Work item -> Find the line containing "Open the GitHub Repository link". Retype it and every later line of the records exactly, leaving out pictures.

*** Opening of Extracted data ***

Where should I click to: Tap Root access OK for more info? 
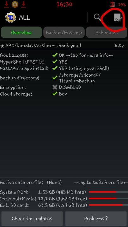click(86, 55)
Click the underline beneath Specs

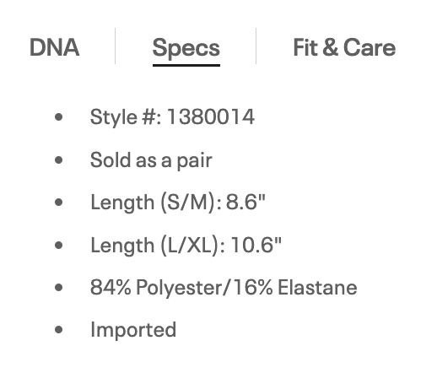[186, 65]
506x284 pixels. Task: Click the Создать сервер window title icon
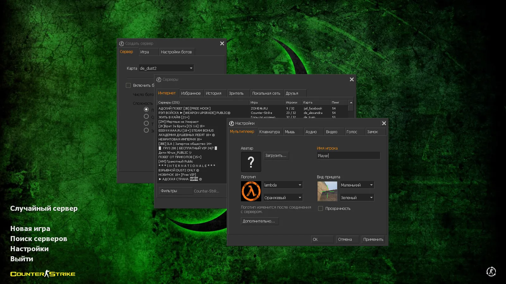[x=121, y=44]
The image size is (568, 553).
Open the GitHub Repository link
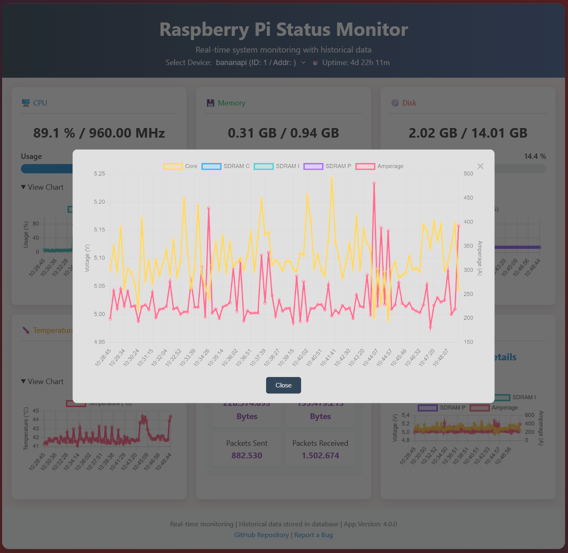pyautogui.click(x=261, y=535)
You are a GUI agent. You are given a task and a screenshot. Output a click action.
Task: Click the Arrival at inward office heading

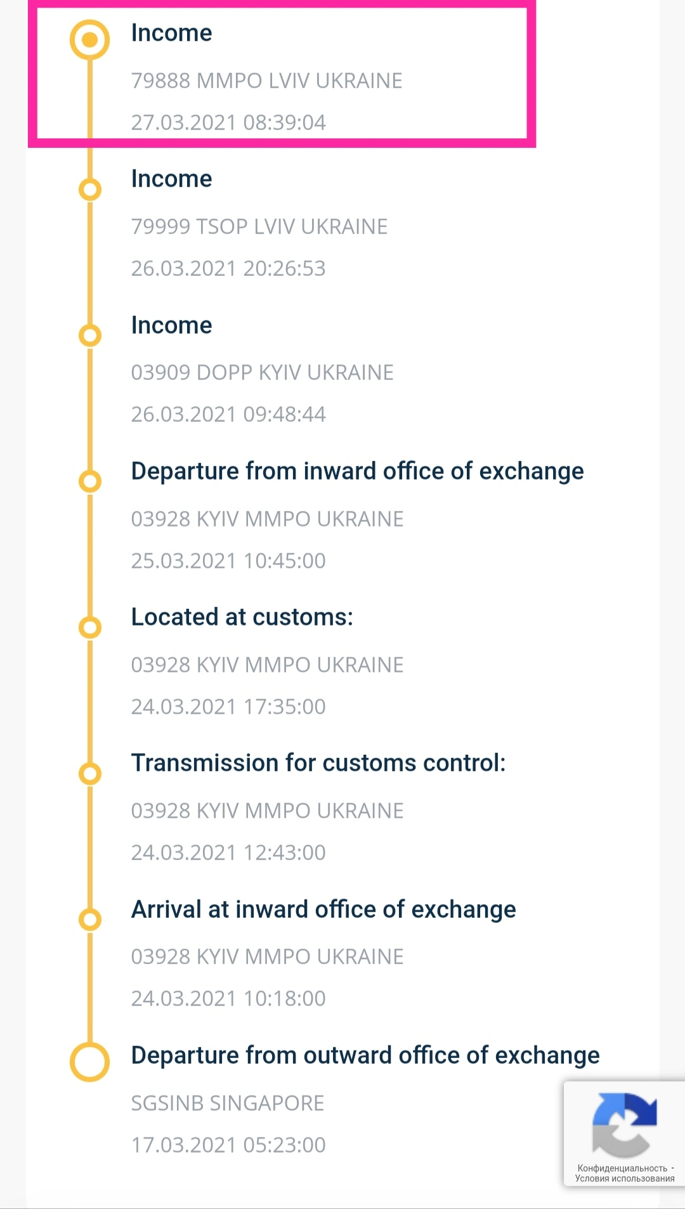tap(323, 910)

*** Close of Extracted data ***

Response to this exercise ->
Open the GitHub Repository link
pyautogui.click(x=261, y=535)
You are a GUI agent. You are given a task and a screenshot. Output a click action.
Task: Click the Arrival at inward office heading

tap(323, 910)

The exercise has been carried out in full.